Supplied passage:
= = =

Wednesday, February 18, 2009

The province is nowhere near promising dollars to back Edmonton's bid for the 2017 World's Fair, says Culture and Community Spirit Minister Lindsay Blackett.

"In light of everything that's going on with the financial circumstances that we face in the province, we have to look at all our projects," he said. "When we started talking about this six months ago, the world was a lot different.

"As I told the mayor then, we're all kind of waiting to see where our budgets end up and what kinds of moneys we have available."

City councillors unanimously approved moving forward on a bid in October, with the expectation the province would match a $2.25-million initial investment to research and build a business case. At the time, Blackett said he hadn't had in-depth conversations about the proposal, but the province had some interest in supporting the exercise.

Last month, The Journal filed a Freedom of Information request calling for all memos and e-mails discussing how the government of Alberta might support -- financially or otherwise -- the city's bid for Expo 2017. The ministry's information co-ordinator replied last week, indicating no such records exist.

Culture spokeswoman Shawna Cass confirmed Tuesday there has been no written correspondence between the department and the city on the topic of bringing the world's fair to the capital region.

"There's discussions now," Blackett said, noting the city's unofficial request has been lowered to $1.5-million.

"The initial request for money, it's 1.5 (million), that's fine. It's what do we have to commit to at the other end, whether it's millions, hundreds of millions, or billions of dollars? That's problematic when you don't know where the economy's going. How are we going to come up with that?"

Expo 2017 lines up with the 150th anniversary of Canadian Confederation, and carries a total price tag estimated between $1.6 billion and $2.3 billion.

The city will likely have to wait until April for an answer, as cabinet ministers continue hammering out the details of a provincial budget.

"Health care and education, as the premier said, those are our main priorities, doing the things that we have to do. This is more of a want, in my estimation, than a need," Blackett said. "Not to say that wants aren't something that we have to look at. We do. But we have to make sure we can do it in a fiscally prudent manner."

= = =

Source excerpt:
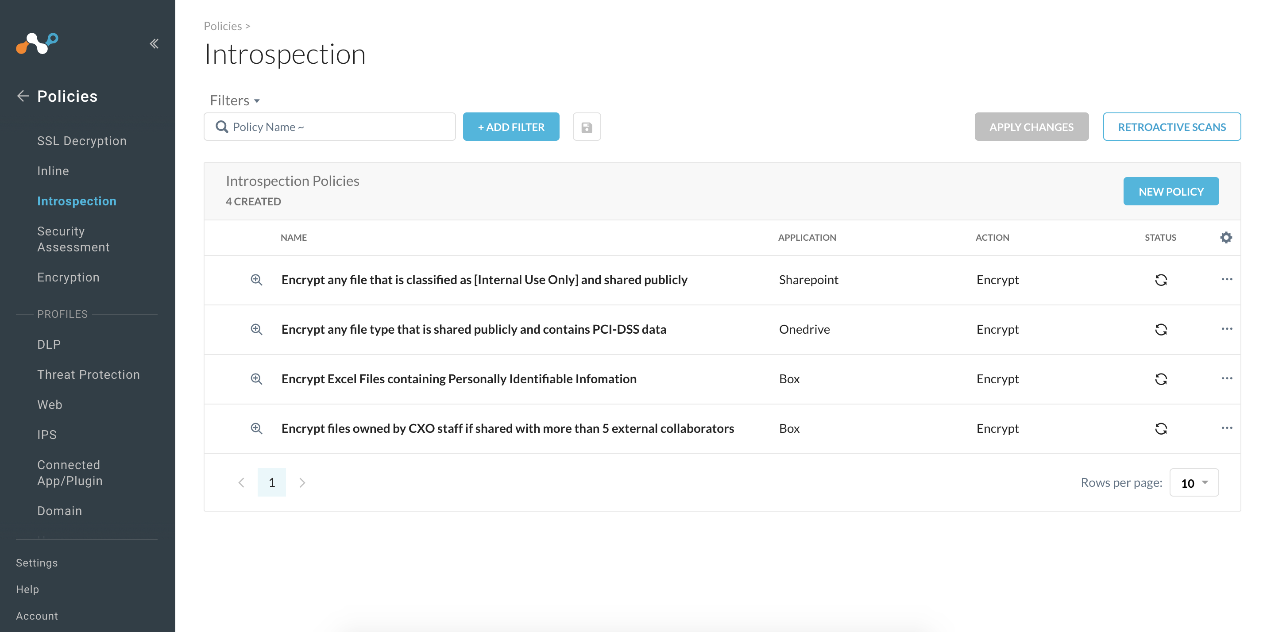
Task: Open Rows per page dropdown
Action: pyautogui.click(x=1194, y=483)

= = =

Exercise requirements:
A. Reproduce everything in the Expo 2017 funding article from "Wednesday, February 18, 2009" down to "a lot different.".
B. Write the next part of the article on provincial funding for Edmonton's Expo 2017 bid, picking up after its final sentence.

Per-task outputs:
A.
Wednesday, February 18, 2009

The province is nowhere near promising dollars to back Edmonton's bid for the 2017 World's Fair, says Culture and Community Spirit Minister Lindsay Blackett.

"In light of everything that's going on with the financial circumstances that we face in the province, we have to look at all our projects," he said. "When we started talking about this six months ago, the world was a lot different.

B.
Launching an international bid could cost as much as $22.5 million, if Edmonton beats any Canadian competitors. The city has to send its business case to Heritage Canada by the end of this year.

"We need to do this together," Coun. Jane Batty said Tuesday. "An expo is a huge, huge undertaking, and you need to do it with support of communities, and support of businesses, and support of the government.

"I'm hoping the province will come through. Certainly from all the conversations we've had they've been very, very supportive."

So far, the city has taken steps to line up office support staff, communications, and an executive director for the project.

Coun. Don Iveson said if the province doesn't come through, the city should drop its bid.

"We need them to pay for the research and the lobbying that's required now. We need them to be on board," he said. "It's an absolute condition of proceeding."

Iveson said he's had assurances in the hallways of City Hall that the provincial government will provide a financial backstop, but he isn't so sure.

"The province is clamping down on spending," he said.

"Let's be honest. An Expo is not a cheap thing to put on."

Mayor Stephen Mandel is currently in China, lobbying for Edmonton's bid to host the 2015 World University Games. He is expected to make a stop in Shanghai, site of the 2010 World's Fair.